New Security Flaw Discovered In Intel Haswell Chips That Could Affect Cloud Services
According to researchers at the University of California, Intel’s Haswell chips might suffer for a serious security flaw that allows attackers to bypass Address Space Layout Randomization. ASLR is responsible for protecting the system from buffer overflow attacks.
As the name suggests, ASLR randomises the memory space which means attackers have to guess the area of the memory which currently contains the data they wish to attack. However, in the case of Haswell chips, the branch target buffer table used by the branch predictor can be exploited as a way to determine where in the memory specific code is in.
While the security breach itself doesn’t allow for remote execution of codes, it can lead to privilege escalation exploits or even breaking free of sandboxes and virtual machines. One field that can be severely impacted by this is cloud service providers.

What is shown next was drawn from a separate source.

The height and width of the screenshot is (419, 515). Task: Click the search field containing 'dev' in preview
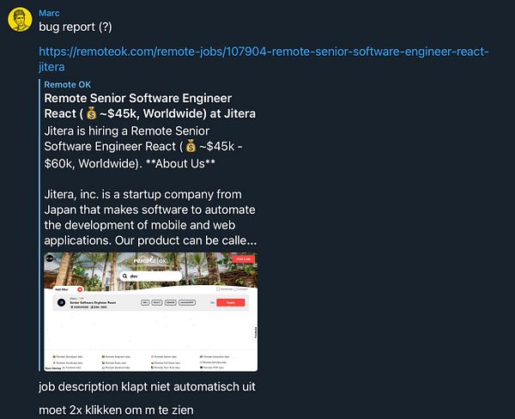[x=150, y=276]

Theoretically, the exploiters can break free of their own VM server provided by the cloud service and then head on to attack other customers which are using the same cloud service. While the exploit can affect any OS, some might be impacted less severely.
Intel has reported that they are investigating the issue so we hope to hear back from them soon. Despite it being a hardware issue, a microcode update may be able to fix the issue. However, that may lead to a performance hit depending on what is required for the fix.
For now, there is no word yet if pre-Haswell CPUs are impacted or post-Haswell CPUs as well. That doesn’t mean that those generations of Intel processors are immune from other issues. Major bugs are pretty much a given when it comes to newer hardware.
Another famous issue which Intel faced was with Sandybridge processors where SATA-II ports would fail over time forcing Intel to issue a recall order on the affected 67-series motherboards and processor sales were put on hold for a while.